What to do:
Reproduce the listing exactly, keeping every word as it is.

START Records provided

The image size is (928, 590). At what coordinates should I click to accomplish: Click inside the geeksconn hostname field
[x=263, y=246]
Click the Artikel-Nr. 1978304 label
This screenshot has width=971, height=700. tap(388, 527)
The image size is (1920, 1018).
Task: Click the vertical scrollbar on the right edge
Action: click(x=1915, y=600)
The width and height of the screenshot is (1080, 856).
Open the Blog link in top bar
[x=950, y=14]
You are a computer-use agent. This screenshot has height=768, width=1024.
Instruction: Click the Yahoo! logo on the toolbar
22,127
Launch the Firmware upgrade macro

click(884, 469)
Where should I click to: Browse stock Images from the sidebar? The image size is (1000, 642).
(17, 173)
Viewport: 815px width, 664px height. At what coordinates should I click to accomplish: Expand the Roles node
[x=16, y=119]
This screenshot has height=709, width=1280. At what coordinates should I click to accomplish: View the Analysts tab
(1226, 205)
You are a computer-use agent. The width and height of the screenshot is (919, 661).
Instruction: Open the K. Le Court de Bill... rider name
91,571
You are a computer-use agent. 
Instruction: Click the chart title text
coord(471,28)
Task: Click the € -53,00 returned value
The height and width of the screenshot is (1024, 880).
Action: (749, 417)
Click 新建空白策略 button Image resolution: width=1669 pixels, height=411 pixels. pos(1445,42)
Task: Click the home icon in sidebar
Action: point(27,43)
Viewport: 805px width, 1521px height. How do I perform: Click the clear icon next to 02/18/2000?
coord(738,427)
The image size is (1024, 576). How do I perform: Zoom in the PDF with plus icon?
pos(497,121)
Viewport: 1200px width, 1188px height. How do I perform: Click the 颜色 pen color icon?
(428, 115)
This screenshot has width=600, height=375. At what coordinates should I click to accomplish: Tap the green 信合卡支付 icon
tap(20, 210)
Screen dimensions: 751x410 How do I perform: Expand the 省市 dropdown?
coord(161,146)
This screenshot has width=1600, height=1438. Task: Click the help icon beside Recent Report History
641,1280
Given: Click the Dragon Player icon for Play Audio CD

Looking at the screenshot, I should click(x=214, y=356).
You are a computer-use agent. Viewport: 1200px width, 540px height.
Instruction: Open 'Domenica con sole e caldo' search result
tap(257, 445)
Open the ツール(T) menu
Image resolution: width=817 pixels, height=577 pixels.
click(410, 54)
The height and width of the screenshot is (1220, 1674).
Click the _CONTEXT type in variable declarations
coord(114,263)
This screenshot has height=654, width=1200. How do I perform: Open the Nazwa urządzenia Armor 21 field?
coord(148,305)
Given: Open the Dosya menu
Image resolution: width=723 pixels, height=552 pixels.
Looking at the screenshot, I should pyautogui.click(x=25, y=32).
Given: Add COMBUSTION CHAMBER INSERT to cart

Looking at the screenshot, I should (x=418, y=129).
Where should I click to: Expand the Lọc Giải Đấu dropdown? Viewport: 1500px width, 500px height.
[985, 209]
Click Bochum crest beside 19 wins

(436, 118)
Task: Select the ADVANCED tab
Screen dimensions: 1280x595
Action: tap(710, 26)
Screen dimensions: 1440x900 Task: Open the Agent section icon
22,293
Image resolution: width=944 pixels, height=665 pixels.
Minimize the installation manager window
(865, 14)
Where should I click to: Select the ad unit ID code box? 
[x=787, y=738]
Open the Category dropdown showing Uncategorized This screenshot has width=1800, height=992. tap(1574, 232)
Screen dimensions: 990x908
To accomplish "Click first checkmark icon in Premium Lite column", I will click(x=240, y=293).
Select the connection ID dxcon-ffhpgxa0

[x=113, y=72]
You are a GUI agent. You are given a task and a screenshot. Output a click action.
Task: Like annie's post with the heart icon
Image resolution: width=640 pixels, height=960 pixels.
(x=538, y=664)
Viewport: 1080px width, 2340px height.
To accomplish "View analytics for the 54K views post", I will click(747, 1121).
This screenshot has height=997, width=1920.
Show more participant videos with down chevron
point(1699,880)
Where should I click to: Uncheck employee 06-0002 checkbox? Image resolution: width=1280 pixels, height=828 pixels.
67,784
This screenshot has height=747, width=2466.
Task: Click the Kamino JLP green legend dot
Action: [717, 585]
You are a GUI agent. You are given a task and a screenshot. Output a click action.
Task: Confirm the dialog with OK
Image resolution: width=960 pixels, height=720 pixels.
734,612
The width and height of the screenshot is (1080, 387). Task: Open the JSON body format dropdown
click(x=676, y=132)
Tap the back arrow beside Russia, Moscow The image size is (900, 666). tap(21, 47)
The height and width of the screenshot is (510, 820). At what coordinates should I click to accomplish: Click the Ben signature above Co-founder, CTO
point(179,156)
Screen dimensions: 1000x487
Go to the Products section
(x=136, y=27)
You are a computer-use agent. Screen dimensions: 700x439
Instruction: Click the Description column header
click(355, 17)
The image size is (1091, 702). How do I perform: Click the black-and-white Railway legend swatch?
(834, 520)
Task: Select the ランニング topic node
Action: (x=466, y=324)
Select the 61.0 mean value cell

END Records provided

Solution to this problem:
The image size is (928, 590). At what coordinates should I click to accomplish: Click inside the geeksconn hostname field
[x=263, y=246]
Click the Artikel-Nr. 1978304 label
This screenshot has width=971, height=700. tap(388, 527)
The image size is (1920, 1018).
Task: Click the vertical scrollbar on the right edge
Action: click(x=1915, y=600)
The width and height of the screenshot is (1080, 856).
Open the Blog link in top bar
[x=950, y=14]
You are a computer-use agent. This screenshot has height=768, width=1024.
Instruction: Click the Yahoo! logo on the toolbar
22,127
Launch the Firmware upgrade macro

click(884, 469)
Where should I click to: Browse stock Images from the sidebar? The image size is (1000, 642).
(17, 173)
Viewport: 815px width, 664px height. At what coordinates should I click to accomplish: Expand the Roles node
[x=16, y=119]
This screenshot has height=709, width=1280. At what coordinates should I click to accomplish: View the Analysts tab
(1226, 205)
You are a computer-use agent. The width and height of the screenshot is (919, 661).
Instruction: Open the K. Le Court de Bill... rider name
91,571
You are a computer-use agent. 
Instruction: Click the chart title text
coord(471,28)
Task: Click the € -53,00 returned value
The height and width of the screenshot is (1024, 880).
Action: (749, 417)
Click 新建空白策略 button Image resolution: width=1669 pixels, height=411 pixels. pos(1445,42)
Task: Click the home icon in sidebar
Action: point(27,43)
Viewport: 805px width, 1521px height. How do I perform: Click the clear icon next to 02/18/2000?
coord(738,427)
The image size is (1024, 576). How do I perform: Zoom in the PDF with plus icon?
pos(497,121)
Viewport: 1200px width, 1188px height. How do I perform: Click the 颜色 pen color icon?
(428, 115)
This screenshot has width=600, height=375. At what coordinates should I click to accomplish: Tap the green 信合卡支付 icon
tap(20, 210)
Screen dimensions: 751x410 How do I perform: Expand the 省市 dropdown?
coord(161,146)
This screenshot has width=1600, height=1438. Task: Click the help icon beside Recent Report History
641,1280
Given: Click the Dragon Player icon for Play Audio CD

Looking at the screenshot, I should click(x=214, y=356).
You are a computer-use agent. Viewport: 1200px width, 540px height.
Instruction: Open 'Domenica con sole e caldo' search result
tap(257, 445)
Open the ツール(T) menu
Image resolution: width=817 pixels, height=577 pixels.
click(410, 54)
The height and width of the screenshot is (1220, 1674).
Click the _CONTEXT type in variable declarations
coord(114,263)
This screenshot has height=654, width=1200. How do I perform: Open the Nazwa urządzenia Armor 21 field?
coord(148,305)
Given: Open the Dosya menu
Image resolution: width=723 pixels, height=552 pixels.
Looking at the screenshot, I should pyautogui.click(x=25, y=32).
Given: Add COMBUSTION CHAMBER INSERT to cart

Looking at the screenshot, I should (x=418, y=129).
Where should I click to: Expand the Lọc Giải Đấu dropdown? Viewport: 1500px width, 500px height.
[985, 209]
Click Bochum crest beside 19 wins

(436, 118)
Task: Select the ADVANCED tab
Screen dimensions: 1280x595
Action: tap(710, 26)
Screen dimensions: 1440x900 Task: Open the Agent section icon
22,293
Image resolution: width=944 pixels, height=665 pixels.
Minimize the installation manager window
(865, 14)
Where should I click to: Select the ad unit ID code box? 
[x=787, y=738]
Open the Category dropdown showing Uncategorized This screenshot has width=1800, height=992. tap(1574, 232)
Screen dimensions: 990x908
To accomplish "Click first checkmark icon in Premium Lite column", I will click(x=240, y=293).
Select the connection ID dxcon-ffhpgxa0

[x=113, y=72]
You are a GUI agent. You are given a task and a screenshot. Output a click action.
Task: Like annie's post with the heart icon
Image resolution: width=640 pixels, height=960 pixels.
(x=538, y=664)
Viewport: 1080px width, 2340px height.
To accomplish "View analytics for the 54K views post", I will click(747, 1121).
This screenshot has height=997, width=1920.
Show more participant videos with down chevron
point(1699,880)
Where should I click to: Uncheck employee 06-0002 checkbox? Image resolution: width=1280 pixels, height=828 pixels.
67,784
This screenshot has height=747, width=2466.
Task: Click the Kamino JLP green legend dot
Action: [717, 585]
You are a GUI agent. You are given a task and a screenshot. Output a click action.
Task: Confirm the dialog with OK
Image resolution: width=960 pixels, height=720 pixels.
734,612
The width and height of the screenshot is (1080, 387). Task: Open the JSON body format dropdown
click(x=676, y=132)
Tap the back arrow beside Russia, Moscow The image size is (900, 666). tap(21, 47)
The height and width of the screenshot is (510, 820). At what coordinates should I click to accomplish: Click the Ben signature above Co-founder, CTO
point(179,156)
Screen dimensions: 1000x487
Go to the Products section
(x=136, y=27)
You are a computer-use agent. Screen dimensions: 700x439
Instruction: Click the Description column header
click(355, 17)
The image size is (1091, 702). How do I perform: Click the black-and-white Railway legend swatch?
(834, 520)
Task: Select the ランニング topic node
Action: (x=466, y=324)
Select the 61.0 mean value cell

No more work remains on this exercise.